Perhaps we should put this in perspective. On one side we have a government that takes private property for want of a bug; an entity who cannot balance its checkbook, effectively regulate toilets, light-bulbs or even school-lunch menus — and you propose for us to trust you with regulation of the very means to defend ourselves from deranged killers or even government tyranny?
Respectfully, Sen. Feinstein, the response is a unified, resolved and resounding "no."
As a pistol-toting, career politician who continues (by Californians) to secure re-election, I believe you understand the importance of reading the table; e.g., gauging the reaction of the electorate to a particular Bill, idea or, in this case, notion. May I suggest this proposed legislation not only will not be effective, it is going to inflame the divisive landscape that already exists — and I hope you to be concerned about that.
In the final analyses gun control is not about curbing social horrors, as any thoughtful review demonstrates firearm regulation merely serves to transition citizens to subjects.
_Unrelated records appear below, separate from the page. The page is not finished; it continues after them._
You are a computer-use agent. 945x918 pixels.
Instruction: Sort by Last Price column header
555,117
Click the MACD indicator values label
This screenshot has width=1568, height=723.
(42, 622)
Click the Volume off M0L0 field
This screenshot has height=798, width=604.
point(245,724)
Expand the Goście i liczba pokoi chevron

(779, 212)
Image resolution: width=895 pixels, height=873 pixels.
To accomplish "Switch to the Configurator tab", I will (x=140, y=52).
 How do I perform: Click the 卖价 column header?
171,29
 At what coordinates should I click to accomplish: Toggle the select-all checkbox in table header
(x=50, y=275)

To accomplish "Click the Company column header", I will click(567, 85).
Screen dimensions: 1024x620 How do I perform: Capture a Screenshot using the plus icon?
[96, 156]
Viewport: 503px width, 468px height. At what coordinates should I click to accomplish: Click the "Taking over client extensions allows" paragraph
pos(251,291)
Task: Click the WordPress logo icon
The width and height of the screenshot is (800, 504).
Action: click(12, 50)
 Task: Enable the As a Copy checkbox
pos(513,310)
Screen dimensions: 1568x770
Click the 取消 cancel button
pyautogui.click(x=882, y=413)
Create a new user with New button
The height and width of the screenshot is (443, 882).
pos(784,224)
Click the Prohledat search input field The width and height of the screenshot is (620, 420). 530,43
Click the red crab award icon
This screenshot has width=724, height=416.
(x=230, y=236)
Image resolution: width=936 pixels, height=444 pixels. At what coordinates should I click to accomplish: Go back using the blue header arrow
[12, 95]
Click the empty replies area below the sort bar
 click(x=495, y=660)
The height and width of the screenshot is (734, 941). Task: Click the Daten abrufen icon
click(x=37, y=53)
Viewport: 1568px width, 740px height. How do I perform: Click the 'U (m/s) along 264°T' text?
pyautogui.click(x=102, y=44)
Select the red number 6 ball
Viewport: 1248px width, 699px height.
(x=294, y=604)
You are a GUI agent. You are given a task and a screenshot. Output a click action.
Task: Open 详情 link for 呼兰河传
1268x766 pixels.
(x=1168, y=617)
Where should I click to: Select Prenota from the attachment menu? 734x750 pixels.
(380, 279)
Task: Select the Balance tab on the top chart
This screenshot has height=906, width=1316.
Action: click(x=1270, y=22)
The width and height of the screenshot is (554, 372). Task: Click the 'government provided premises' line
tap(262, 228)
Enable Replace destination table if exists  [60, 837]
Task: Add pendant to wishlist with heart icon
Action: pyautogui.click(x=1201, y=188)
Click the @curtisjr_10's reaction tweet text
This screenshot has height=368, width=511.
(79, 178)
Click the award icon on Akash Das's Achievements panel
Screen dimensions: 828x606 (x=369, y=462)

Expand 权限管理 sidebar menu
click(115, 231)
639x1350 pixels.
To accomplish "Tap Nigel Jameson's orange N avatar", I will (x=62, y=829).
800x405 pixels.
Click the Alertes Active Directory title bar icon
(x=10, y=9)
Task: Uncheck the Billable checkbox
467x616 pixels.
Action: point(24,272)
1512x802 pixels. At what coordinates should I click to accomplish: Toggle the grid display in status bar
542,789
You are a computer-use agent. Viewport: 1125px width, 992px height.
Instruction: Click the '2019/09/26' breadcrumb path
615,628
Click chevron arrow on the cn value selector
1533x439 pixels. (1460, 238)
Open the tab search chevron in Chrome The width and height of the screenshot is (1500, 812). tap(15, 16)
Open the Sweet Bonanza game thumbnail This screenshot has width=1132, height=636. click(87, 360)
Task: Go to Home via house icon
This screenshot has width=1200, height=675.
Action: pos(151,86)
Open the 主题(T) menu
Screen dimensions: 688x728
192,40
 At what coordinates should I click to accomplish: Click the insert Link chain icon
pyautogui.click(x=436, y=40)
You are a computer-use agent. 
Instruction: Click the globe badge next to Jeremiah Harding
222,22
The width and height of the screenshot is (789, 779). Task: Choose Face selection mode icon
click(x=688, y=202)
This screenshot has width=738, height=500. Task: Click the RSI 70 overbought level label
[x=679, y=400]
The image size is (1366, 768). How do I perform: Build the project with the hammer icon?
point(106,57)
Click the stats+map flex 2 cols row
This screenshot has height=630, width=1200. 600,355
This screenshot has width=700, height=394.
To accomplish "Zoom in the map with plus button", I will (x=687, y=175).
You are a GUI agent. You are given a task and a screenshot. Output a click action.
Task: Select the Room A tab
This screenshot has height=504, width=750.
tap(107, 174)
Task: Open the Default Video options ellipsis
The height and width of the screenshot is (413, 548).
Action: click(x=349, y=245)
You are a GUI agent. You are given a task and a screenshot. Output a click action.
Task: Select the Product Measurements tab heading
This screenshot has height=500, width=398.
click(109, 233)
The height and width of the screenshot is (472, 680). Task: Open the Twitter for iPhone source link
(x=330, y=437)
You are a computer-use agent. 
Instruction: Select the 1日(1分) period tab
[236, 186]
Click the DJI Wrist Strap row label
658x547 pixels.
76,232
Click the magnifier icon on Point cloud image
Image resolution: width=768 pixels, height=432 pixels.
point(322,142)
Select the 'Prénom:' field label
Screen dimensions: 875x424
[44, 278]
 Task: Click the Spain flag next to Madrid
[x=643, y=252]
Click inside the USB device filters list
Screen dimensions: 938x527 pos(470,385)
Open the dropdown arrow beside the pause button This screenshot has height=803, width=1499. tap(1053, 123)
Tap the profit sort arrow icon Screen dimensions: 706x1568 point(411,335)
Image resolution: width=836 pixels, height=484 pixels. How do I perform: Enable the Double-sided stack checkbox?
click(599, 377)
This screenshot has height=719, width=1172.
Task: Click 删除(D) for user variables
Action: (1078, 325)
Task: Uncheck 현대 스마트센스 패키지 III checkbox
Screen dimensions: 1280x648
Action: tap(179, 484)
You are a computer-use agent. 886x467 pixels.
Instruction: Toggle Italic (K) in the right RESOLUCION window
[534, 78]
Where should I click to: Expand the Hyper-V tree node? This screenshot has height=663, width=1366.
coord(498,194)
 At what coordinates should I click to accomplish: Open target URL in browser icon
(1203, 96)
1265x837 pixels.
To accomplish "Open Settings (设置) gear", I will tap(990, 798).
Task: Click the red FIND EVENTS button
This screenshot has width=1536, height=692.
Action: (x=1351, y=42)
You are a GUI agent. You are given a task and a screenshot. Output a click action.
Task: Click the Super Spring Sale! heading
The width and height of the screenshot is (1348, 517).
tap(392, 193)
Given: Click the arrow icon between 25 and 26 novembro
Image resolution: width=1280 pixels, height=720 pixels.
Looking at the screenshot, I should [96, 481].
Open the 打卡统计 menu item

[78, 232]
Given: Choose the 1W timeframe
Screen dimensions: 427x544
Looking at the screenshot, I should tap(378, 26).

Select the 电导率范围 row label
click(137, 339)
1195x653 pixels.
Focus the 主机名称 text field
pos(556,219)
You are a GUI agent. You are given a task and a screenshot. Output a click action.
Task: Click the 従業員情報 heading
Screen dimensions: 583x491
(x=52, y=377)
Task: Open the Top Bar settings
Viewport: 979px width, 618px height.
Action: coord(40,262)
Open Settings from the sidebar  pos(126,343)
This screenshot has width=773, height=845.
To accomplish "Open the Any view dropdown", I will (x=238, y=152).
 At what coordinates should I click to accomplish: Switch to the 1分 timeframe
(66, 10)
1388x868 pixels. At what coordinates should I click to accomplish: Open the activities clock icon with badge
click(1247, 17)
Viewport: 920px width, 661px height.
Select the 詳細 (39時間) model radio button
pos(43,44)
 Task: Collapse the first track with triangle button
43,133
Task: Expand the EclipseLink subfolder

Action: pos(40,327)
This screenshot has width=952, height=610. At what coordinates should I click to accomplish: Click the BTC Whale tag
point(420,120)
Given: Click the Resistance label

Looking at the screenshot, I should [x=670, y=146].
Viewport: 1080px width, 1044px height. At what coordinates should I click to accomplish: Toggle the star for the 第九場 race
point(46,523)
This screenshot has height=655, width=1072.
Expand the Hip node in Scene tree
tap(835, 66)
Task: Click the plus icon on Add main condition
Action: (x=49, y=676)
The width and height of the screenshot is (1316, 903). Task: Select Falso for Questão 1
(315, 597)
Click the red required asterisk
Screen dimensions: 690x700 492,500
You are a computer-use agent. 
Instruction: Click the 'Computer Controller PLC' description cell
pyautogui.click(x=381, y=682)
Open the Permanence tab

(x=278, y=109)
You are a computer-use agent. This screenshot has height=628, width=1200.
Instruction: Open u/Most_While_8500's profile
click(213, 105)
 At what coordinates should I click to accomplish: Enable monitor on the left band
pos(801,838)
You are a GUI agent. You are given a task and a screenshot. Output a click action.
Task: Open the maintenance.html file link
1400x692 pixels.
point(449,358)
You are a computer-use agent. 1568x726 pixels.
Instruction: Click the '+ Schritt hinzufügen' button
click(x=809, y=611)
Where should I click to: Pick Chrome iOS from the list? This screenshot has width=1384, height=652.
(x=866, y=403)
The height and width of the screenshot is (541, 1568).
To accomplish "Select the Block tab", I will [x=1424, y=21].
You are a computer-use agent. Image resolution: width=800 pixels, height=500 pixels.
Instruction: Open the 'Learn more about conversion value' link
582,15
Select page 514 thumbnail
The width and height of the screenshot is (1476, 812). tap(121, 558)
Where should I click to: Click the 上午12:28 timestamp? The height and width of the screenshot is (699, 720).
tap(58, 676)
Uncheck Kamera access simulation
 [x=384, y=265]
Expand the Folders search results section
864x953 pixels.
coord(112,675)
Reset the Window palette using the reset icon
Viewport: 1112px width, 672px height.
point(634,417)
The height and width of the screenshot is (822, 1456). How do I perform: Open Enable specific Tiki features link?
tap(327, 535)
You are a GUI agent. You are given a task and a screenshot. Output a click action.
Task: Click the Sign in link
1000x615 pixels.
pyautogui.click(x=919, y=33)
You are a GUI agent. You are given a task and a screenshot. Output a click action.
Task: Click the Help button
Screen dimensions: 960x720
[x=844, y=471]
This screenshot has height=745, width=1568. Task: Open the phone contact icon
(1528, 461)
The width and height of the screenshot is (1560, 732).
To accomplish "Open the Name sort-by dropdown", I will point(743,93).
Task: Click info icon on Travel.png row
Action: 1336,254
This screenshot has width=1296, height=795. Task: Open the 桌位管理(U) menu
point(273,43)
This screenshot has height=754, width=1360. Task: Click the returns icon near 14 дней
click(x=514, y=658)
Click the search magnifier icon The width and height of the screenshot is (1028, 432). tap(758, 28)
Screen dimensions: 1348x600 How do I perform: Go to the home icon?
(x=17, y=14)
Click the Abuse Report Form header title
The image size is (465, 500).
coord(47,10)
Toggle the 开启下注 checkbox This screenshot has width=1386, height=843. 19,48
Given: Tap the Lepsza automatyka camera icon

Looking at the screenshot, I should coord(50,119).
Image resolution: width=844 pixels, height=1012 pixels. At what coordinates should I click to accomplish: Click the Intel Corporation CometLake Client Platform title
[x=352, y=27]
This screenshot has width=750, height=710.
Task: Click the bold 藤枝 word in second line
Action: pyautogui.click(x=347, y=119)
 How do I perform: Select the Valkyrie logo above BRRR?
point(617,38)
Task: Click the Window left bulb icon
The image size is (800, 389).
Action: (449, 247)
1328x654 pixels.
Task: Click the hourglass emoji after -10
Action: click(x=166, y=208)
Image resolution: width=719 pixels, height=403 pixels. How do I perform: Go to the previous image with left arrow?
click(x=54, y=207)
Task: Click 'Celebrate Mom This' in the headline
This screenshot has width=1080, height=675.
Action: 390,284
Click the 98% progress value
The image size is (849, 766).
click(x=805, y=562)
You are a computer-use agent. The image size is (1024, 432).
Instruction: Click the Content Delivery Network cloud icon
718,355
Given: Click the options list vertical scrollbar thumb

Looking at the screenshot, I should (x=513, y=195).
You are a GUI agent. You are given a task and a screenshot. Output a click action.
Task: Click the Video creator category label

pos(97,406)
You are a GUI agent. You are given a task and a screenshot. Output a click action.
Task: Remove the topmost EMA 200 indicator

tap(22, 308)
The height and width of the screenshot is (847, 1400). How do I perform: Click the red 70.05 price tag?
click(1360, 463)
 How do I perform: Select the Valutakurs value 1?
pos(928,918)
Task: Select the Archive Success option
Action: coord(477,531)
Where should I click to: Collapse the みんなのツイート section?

In the end game, it is quite possible Americans will take this effort personally and stop listening to federal mandates altogether — and then where would we be? I guess history could repeat itself.
Missed opportunity for governing body
I just read your editorial regarding minorities and women not stepping up to be represented on commissions, etc. I recall reading the paper earlier and had noted that Jonathan Galia, a racial minority, had put his name in for appointment to the Commission. He was not chosen. I think he would have been a better choice and would certainly have been a better representative of Garden City's minority majority. The other commission members chose not to appoint him. Perhaps we should ask, "Why?"
I think women and minorities tend not to "step up" because they are not chosen in the end, and the cycle of exclusion is perpetuated. The commission clearly had the opportunity to add an ethnic minority perspective to governmental leadership. It failed in this matter. I failed in not "lobbying" Commission members to appoint Mr. Galia. Perhaps we all can do a better job in advocating and recruiting women and minorities to positions of leadership locally, statewide and nationally.
Thank you for putting your thoughts forward.